> _Exercise_:
Repeat every record exactly, omitting the pictures.

Material provided Block Start

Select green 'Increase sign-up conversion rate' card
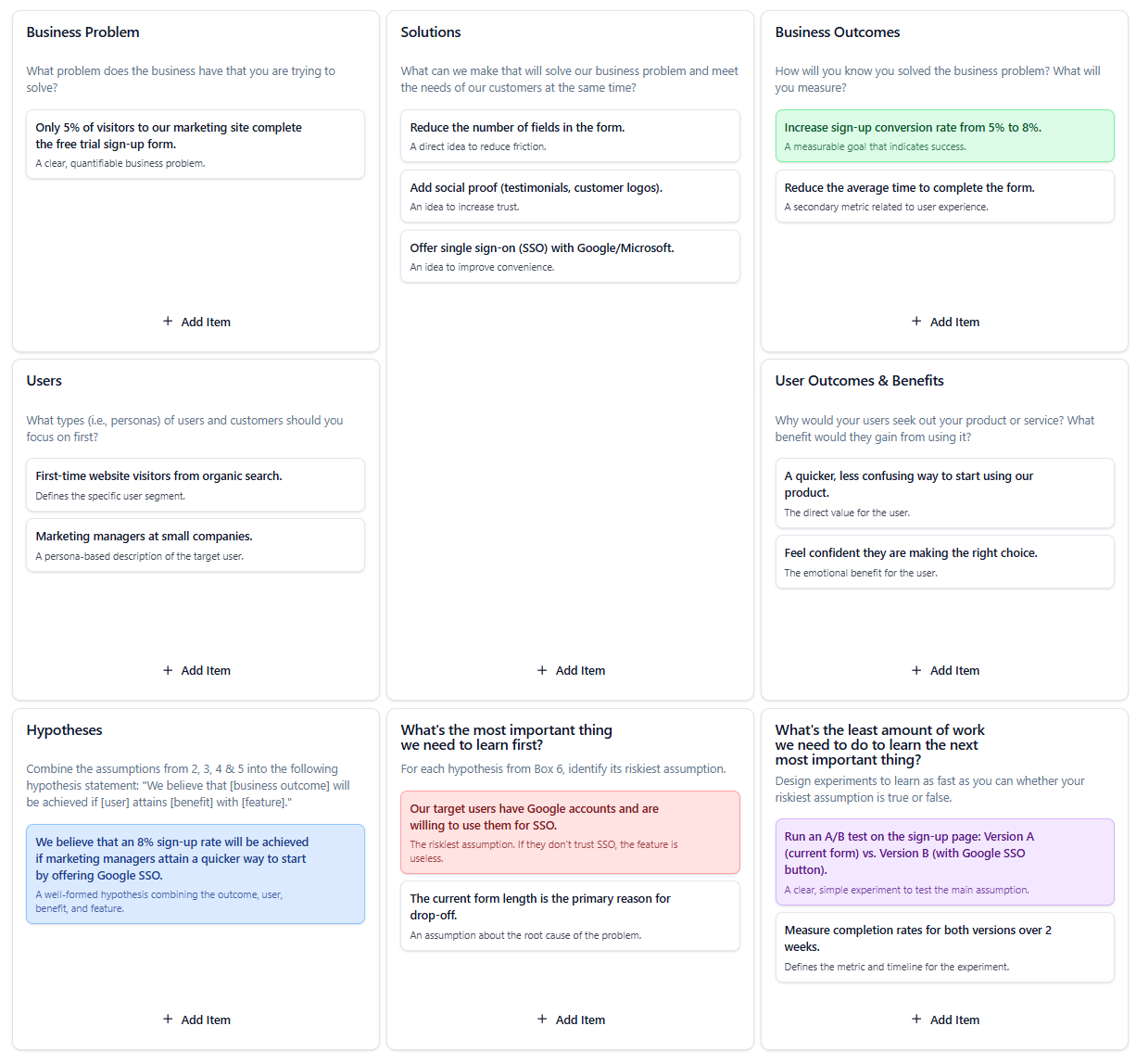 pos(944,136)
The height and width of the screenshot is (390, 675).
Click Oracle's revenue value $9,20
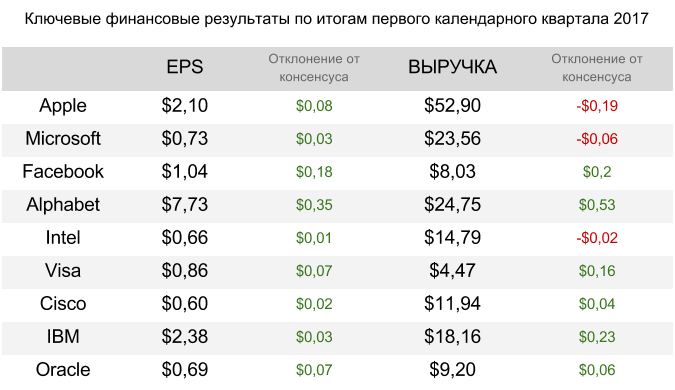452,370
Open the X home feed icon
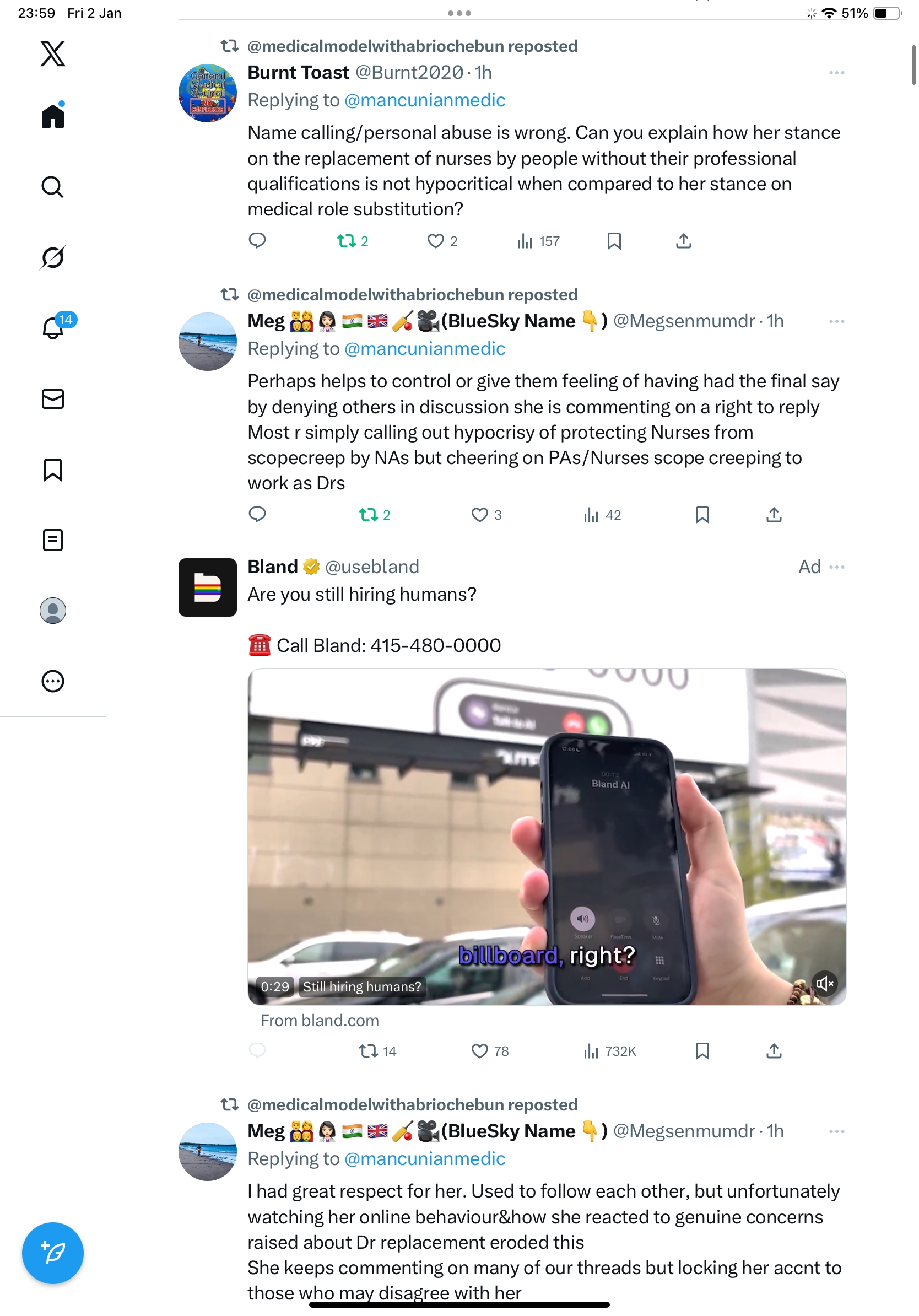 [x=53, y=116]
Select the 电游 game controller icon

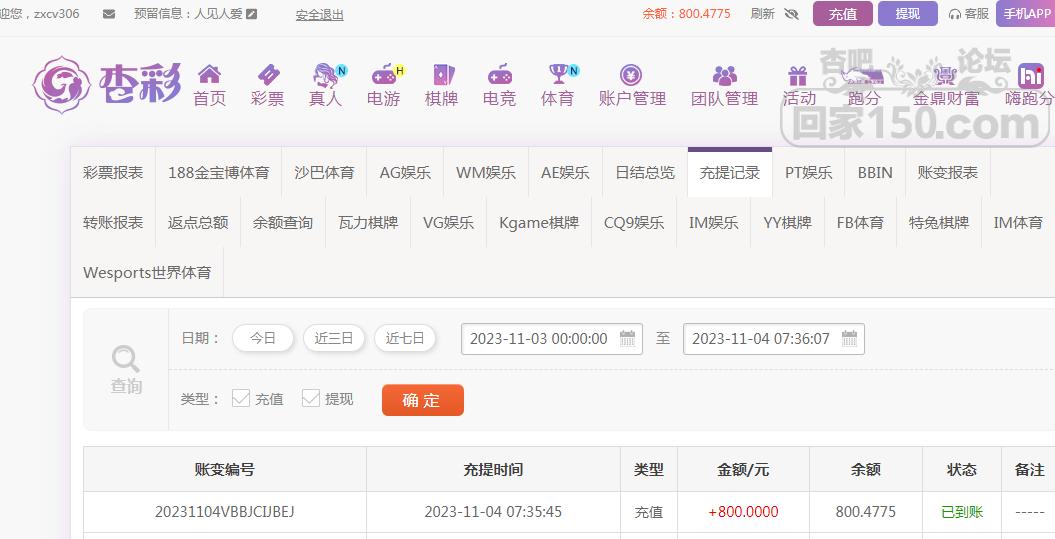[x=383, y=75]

Material provided Block End

> _Solution for this task_:
Select green 'Increase sign-up conversion rate' card
 pos(944,136)
The height and width of the screenshot is (390, 675).
Click Oracle's revenue value $9,20
452,370
Open the X home feed icon
 [x=53, y=116]
Select the 电游 game controller icon

[x=383, y=75]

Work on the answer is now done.